--- Given data Enclosed Below ---

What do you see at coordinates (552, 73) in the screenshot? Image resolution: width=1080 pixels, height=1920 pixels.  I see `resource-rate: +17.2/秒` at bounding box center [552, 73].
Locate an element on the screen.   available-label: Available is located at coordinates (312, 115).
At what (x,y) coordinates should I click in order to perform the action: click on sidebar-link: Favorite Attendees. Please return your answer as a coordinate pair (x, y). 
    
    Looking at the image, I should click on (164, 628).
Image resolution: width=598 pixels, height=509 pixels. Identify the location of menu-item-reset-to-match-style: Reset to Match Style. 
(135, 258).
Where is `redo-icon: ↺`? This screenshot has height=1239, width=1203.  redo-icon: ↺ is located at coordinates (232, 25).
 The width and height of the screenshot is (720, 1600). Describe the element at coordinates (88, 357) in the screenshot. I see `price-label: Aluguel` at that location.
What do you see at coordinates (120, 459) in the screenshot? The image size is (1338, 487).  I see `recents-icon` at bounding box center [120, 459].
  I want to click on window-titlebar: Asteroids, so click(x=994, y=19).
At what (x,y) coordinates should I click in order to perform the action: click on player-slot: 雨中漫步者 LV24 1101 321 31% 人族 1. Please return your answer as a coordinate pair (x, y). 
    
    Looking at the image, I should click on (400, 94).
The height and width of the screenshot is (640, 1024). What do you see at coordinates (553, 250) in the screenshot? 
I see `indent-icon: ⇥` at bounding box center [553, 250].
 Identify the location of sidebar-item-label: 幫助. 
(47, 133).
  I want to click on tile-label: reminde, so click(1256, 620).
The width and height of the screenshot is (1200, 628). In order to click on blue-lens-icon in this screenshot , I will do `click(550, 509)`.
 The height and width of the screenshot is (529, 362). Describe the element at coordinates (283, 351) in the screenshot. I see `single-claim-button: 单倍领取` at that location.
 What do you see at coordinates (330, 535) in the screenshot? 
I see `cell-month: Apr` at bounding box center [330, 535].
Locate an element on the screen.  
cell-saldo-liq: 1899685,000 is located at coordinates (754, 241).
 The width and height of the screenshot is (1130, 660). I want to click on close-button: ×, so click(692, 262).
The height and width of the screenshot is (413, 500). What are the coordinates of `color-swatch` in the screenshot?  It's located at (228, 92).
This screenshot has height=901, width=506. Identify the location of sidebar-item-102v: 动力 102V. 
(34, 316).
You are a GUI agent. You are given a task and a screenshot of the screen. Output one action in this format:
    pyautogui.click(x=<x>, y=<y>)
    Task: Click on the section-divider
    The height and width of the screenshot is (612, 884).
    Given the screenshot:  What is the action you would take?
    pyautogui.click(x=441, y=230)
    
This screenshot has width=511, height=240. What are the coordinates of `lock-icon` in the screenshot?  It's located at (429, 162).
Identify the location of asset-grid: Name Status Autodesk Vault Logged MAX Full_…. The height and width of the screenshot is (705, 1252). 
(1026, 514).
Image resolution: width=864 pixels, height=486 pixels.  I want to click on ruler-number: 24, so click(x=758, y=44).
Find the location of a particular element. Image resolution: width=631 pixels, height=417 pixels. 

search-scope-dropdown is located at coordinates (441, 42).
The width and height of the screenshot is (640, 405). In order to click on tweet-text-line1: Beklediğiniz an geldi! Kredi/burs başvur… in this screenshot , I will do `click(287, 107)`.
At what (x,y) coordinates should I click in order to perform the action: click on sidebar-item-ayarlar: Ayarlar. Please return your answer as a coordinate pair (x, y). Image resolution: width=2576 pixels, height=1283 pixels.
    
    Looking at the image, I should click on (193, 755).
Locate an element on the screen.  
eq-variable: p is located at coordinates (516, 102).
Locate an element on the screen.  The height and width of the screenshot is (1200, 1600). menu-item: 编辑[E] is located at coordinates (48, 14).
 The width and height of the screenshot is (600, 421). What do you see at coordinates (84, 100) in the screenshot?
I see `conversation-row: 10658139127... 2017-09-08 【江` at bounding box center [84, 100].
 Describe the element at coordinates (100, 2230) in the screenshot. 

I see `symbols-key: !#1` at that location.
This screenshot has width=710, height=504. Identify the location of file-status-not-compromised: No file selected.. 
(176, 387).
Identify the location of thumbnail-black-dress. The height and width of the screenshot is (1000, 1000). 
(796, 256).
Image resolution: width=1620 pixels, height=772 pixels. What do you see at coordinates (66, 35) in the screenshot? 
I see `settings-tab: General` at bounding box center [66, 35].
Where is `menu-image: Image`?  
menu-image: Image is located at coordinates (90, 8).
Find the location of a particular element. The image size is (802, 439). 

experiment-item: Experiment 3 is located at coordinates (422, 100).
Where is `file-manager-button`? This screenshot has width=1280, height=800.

--- End of Enclosed Given data ---

◆ What to produce
Print the lines from the very first one through the line containing "The width and height of the screenshot is (720, 1600).", both included, keeping every character unchanged.

◆ Response for this exercise
What do you see at coordinates (552, 73) in the screenshot? Image resolution: width=1080 pixels, height=1920 pixels.  I see `resource-rate: +17.2/秒` at bounding box center [552, 73].
Locate an element on the screen.   available-label: Available is located at coordinates (312, 115).
At what (x,y) coordinates should I click in order to perform the action: click on sidebar-link: Favorite Attendees. Please return your answer as a coordinate pair (x, y). 
    
    Looking at the image, I should click on (164, 628).
Image resolution: width=598 pixels, height=509 pixels. Identify the location of menu-item-reset-to-match-style: Reset to Match Style. 
(135, 258).
Where is `redo-icon: ↺`? This screenshot has height=1239, width=1203.  redo-icon: ↺ is located at coordinates (232, 25).
 The width and height of the screenshot is (720, 1600). Describe the element at coordinates (88, 357) in the screenshot. I see `price-label: Aluguel` at that location.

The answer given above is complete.